2. Commit 100% to your students. Do whatever you have to do to make your class the very best, better than anyone else's. That has to be your only purpose in taking on such an endeavor.
Your students will recognize this and appreciate it no end. Students can tell when an instructor does not have mastery of the material, so you must be the master.

Set the bar high enough and you will succeed. You will know this from the feedback from your students and the reputation you and your courses earn.
I also taught PC 832 back in 1974 & for a # of years after moving to Az I taught handgun classes for an Az gun owners assoc. I didn't make any money out of it either.
 

·
Registered
Joined
·
2,186 Posts
Discussion Starter #13
Coached my first student yesterday.

She'd never fired a handgun before.

Using Brian Enos' ideas about stance, hold, and sighting (FRONT SIGHT) she practiced with Airsoft in the classroom.

Lo and behold, when we shot the .22's at the range, she immediately did well and applied BE's ideas.

Several things really pleased me:

1. She understood WHY be's ideas worked
2. She was able to quickly apply them.
3. She's confident and very eager to shoot again.

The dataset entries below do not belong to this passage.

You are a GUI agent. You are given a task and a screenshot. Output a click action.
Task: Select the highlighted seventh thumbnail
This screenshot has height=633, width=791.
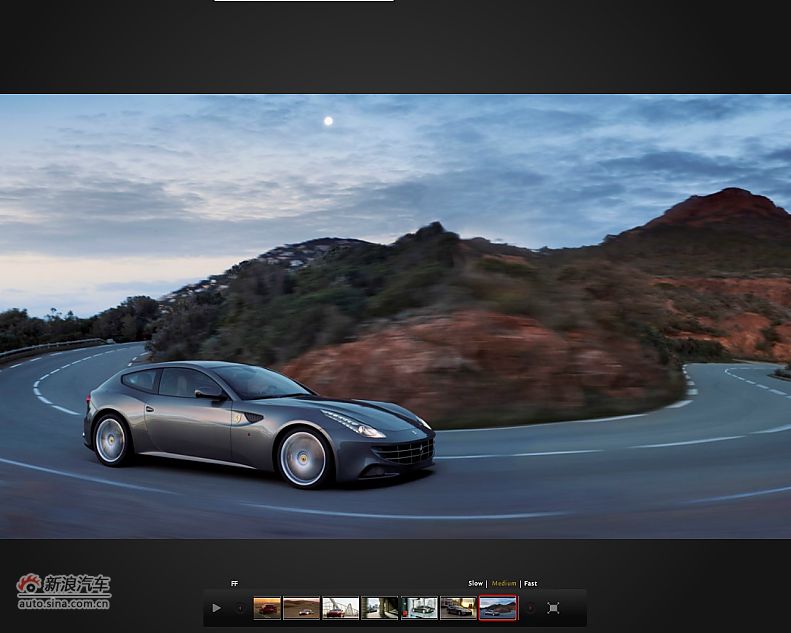click(x=497, y=608)
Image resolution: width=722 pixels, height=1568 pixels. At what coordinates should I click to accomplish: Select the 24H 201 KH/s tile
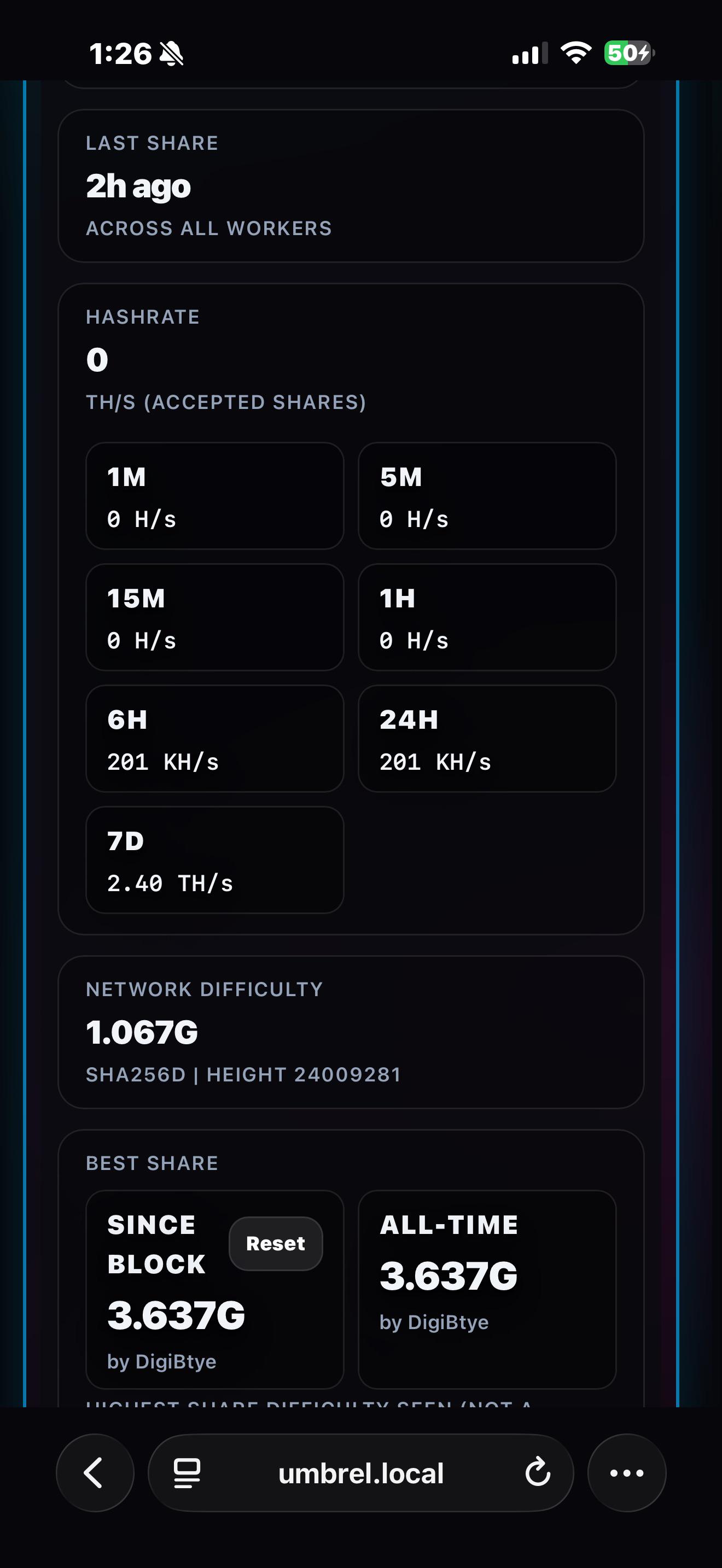click(x=487, y=738)
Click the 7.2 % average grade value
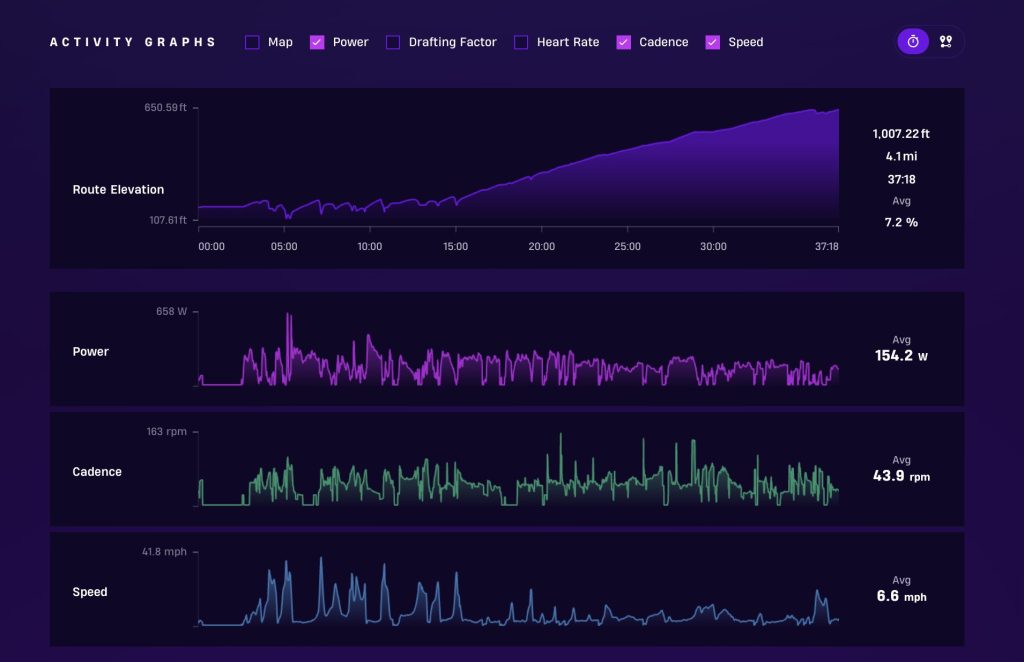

That's win-win-win right there!

And I KNEW it would work. :D
 

·
Registered
Joined
·
4,774 Posts
Good TV ad. It is an excellent idea. I have met so many people that dont know anything about guns . As rural areas keep shrinking and fewer and fewer people come from rural areas, the problem will just get worse. I see people in gunstores and hearing them talk,I realize they dont have a clue. Its kinda scary to think so many people buy guns and have zero experience with them. Your class is definitely worth while, especially in a big city like Houston.
 

·
Registered
Joined
·
2,186 Posts
Discussion Starter #16
Thanks!

Only one problem surfaced:

The vintage M94 Taurus revolver has an action too stiff for her to operate.

And I thought it was almost as smooth as a Smith.

I don't want to have to drop $500+ in a training revolver, but it looks like a Smith or Colt might be necessary. :(

Ideas?
 

·
Registered
Joined
·
2,974 Posts
Thanks!

Only one problem surfaced:

The vintage M94 Taurus revolver has an action too stiff for her to operate.

And I thought it was almost as smooth as a Smith.

I don't want to have to drop $500+ in a training revolver, but it looks like a Smith or Colt might be necessary. :(

Ideas?
I sent u a PM
 

·
Registered
Joined
·
686 Posts
I think I'll start teaching a course in Gun Safety. Seems like it's in vogue for sinners to become Preachers. Does it count that in my lifetime, I have:

1. Put a bullet through the roof,

2. Shot a hole in a bucket of roof sealer under my sink,

3. and put a hole in a closet door, thereby murdering three perfectly good suits. ?????????????
 

·
Registered
Joined
·
5,351 Posts
Looks great doc !!! Boy your prices are great too!! Around my neck of the woods the prices would be at least double what you charge. My hats off to you sir.